What consequences does this have for the refugees?

It is not just the negotiations that have shifted out of the public eye; the exclusion of the people seeking refuge is itself increasingly taking place out of sight. One example of this phenomenon are the notorious internment camps in Libya, where people seeking refuge are held after being prevented from crossing the Mediterranean by the coast guard.

Is it the case then, that due to an informalization of migration policy, and to a certain extent through backroom diplomacy, human rights and the rule of law are endangered?

Yes, this is a real risk. The shift of migration policy from domestic to foreign policy means less democratic control and less control by the traditional institutions. The approach currently being taken by the EU and the member states for reaching agreements with third countries aims mainly to secure and control borders, and not to protect human rights. As a result, the risk increases of human rights violations, which are already happening in reality. One example of this is the cooperation I just mentioned between the EU and Libya. The Libyan coast guard regularly uses force to prevent people seeking refuge from crossing the Mediterranean. Here in particular, it would be important to be able to exert democratic control.

This is a strong and clear argument against new, informal methods of controlling migration...

Yes, you're right. But it’s not that simple. These methods aren’t only bad. The shift from domestic to foreign policy allows more room for manoeuvre for the foreign policy actors to develop new ways of controlling migration.

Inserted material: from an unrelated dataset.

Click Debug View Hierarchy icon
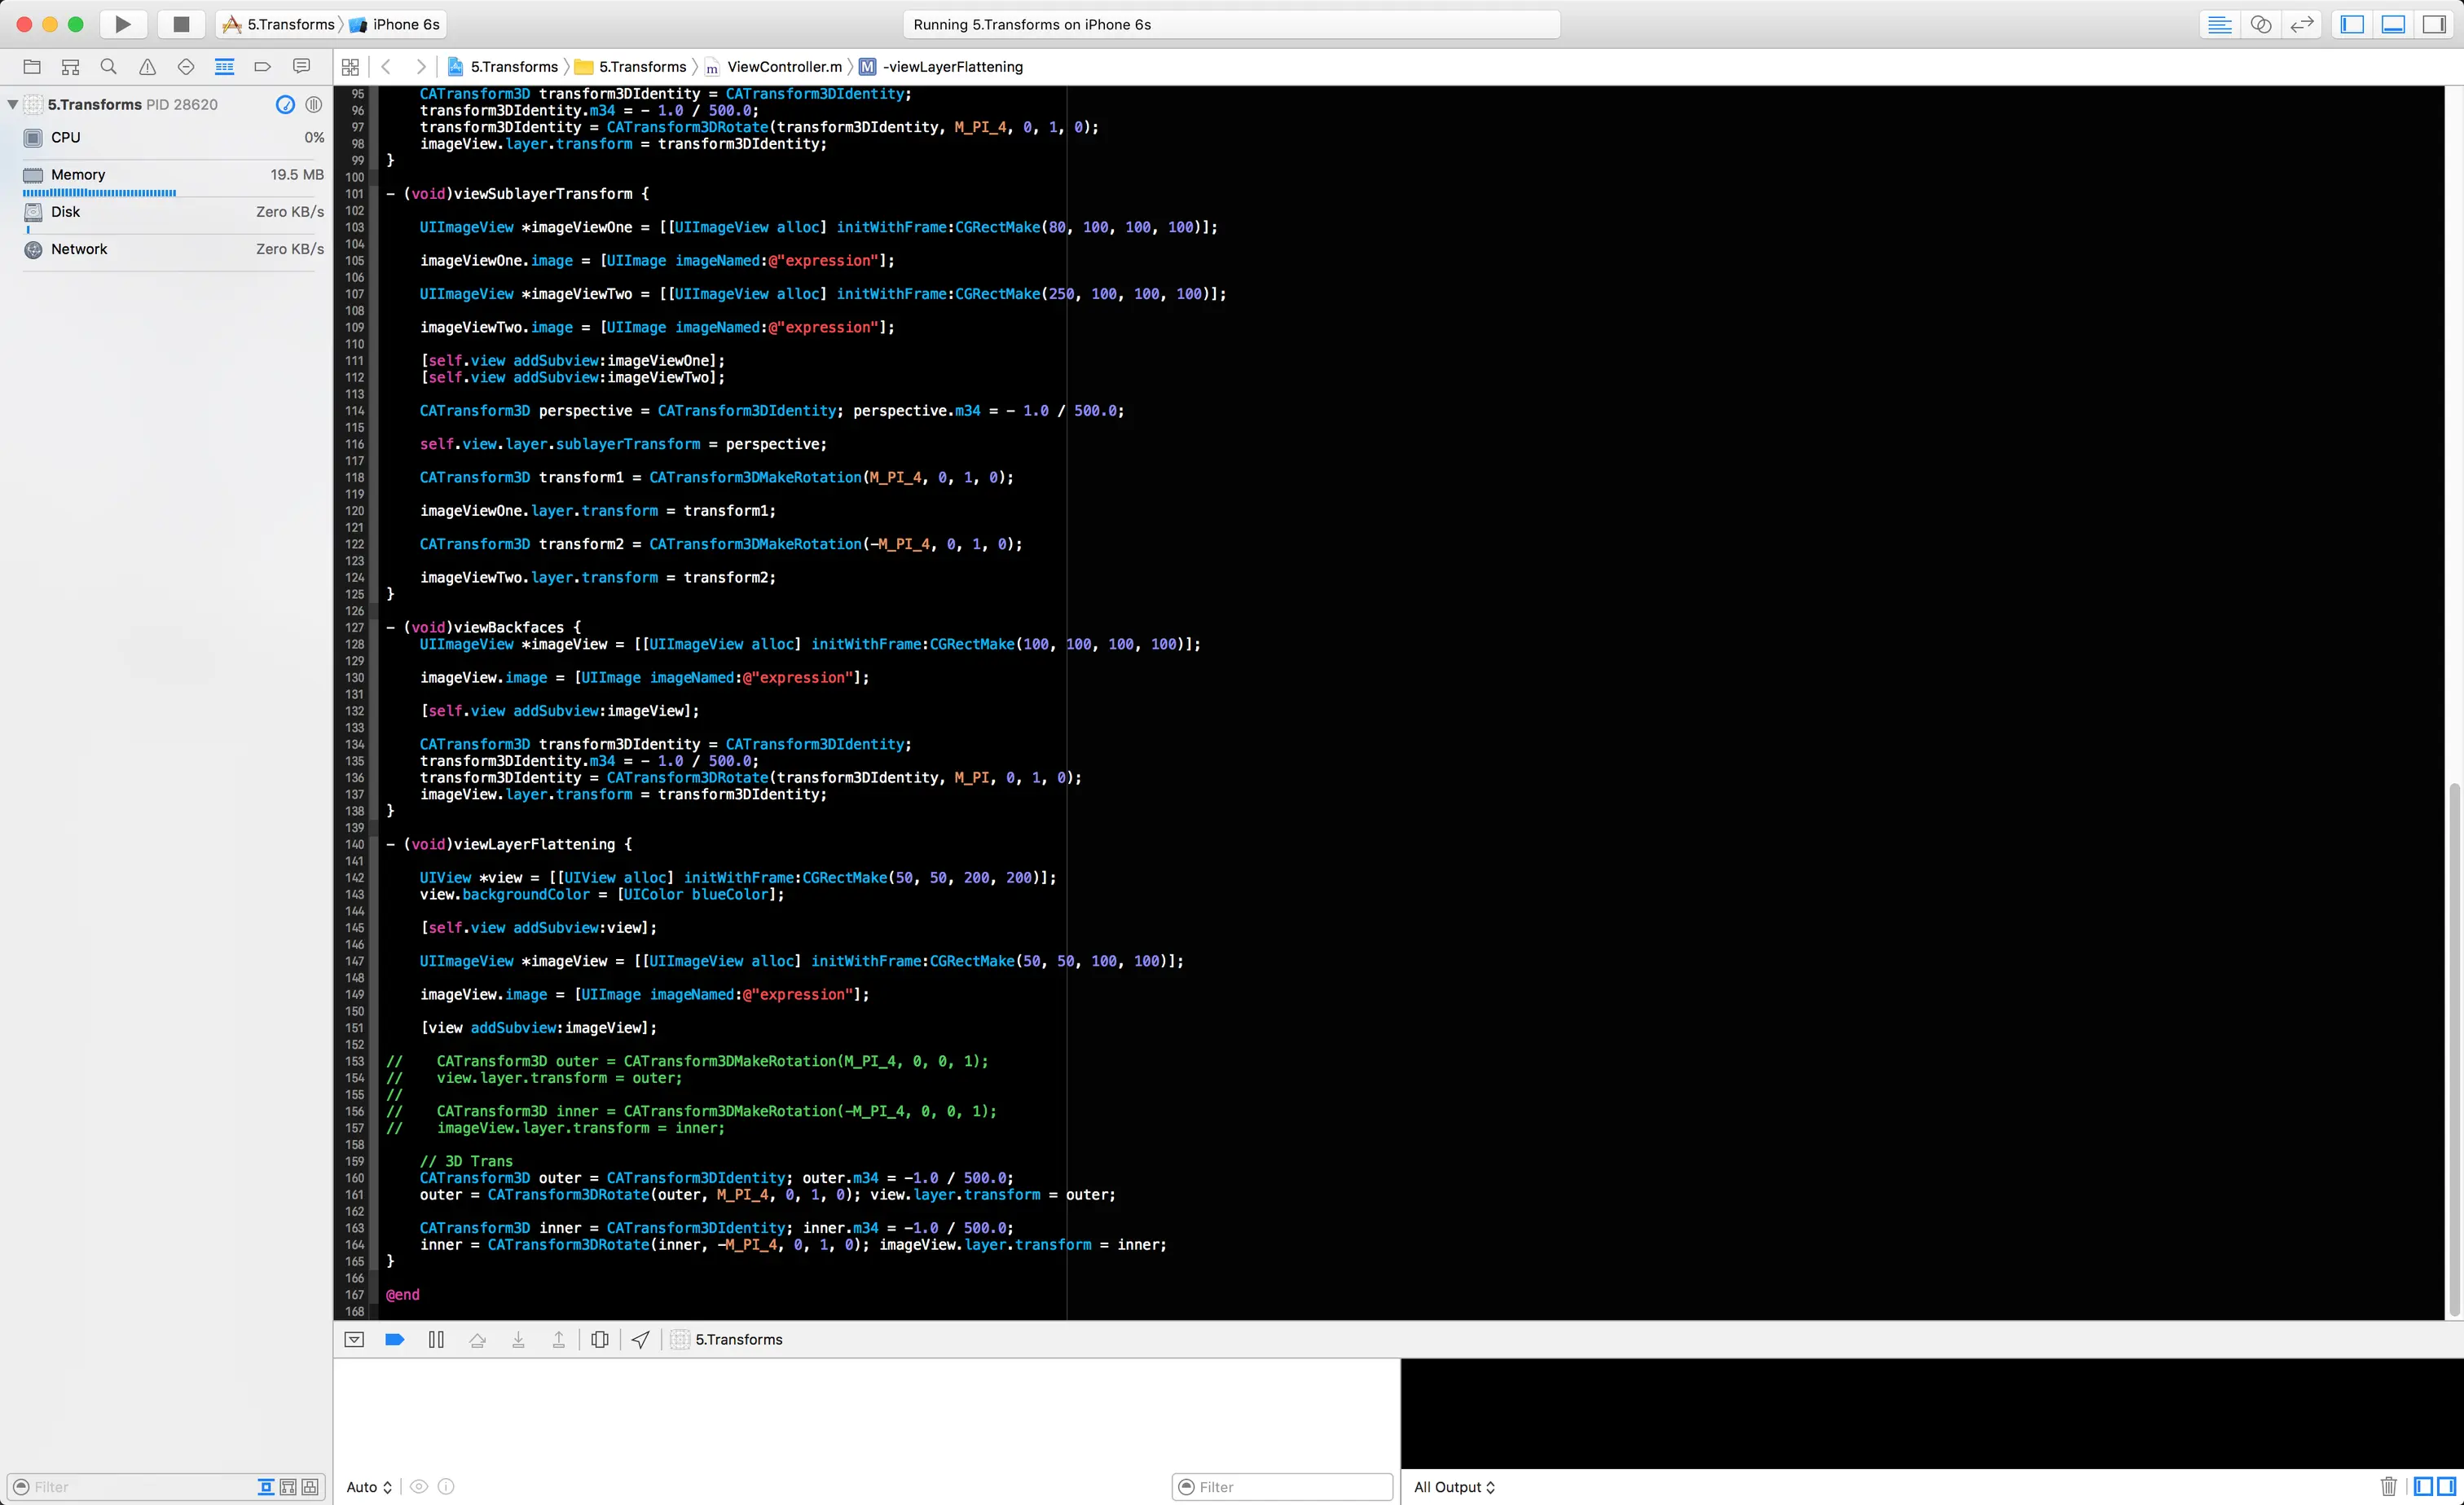 [x=600, y=1339]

This is reflected in the Global Pact on Refugees passed by the United Nations in November 2018, which was signed by the EU. The principle is this: if, for example, the EU signs an agreement with other countries at foreign policy level, it has its own agenda, but the countries in the global south also have their agenda, which differs from that of the EU. They are interested in permitting migration to a certain extent, since they are dependent on it for a variety of different reasons. This is exactly where informal tools such as these come in useful: they can be used to create a more balanced regulation, since third countries have to be involved in the agreement. The best example of this is in fact the Global Pact on Refugees. However, unlike the EU, third countries are not currently in a strong position to negotiate on the foreign policy stage, and negotiations could therefore lead to imbalanced agreements.

Which are currently greater – the opportunities, or the risks?

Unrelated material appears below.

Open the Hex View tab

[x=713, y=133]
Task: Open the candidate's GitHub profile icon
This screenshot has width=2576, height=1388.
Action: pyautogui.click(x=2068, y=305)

Even if these methods are not legally binding, they are a step towards stronger international cooperation when it comes to migration. Therefore, if the aim is to encourage greater cooperation, it may also be necessary to accept that migration policy is increasingly being conducted behind closed doors. We will only benefit from the opportunities presented by these new tools when a migration policy is created in which the present, purely security-driven, agenda is abandoned. In other words, we will not have the opportunity to forge a balanced migration policy using informal methods unless development policy and human rights considerations are also taken into account.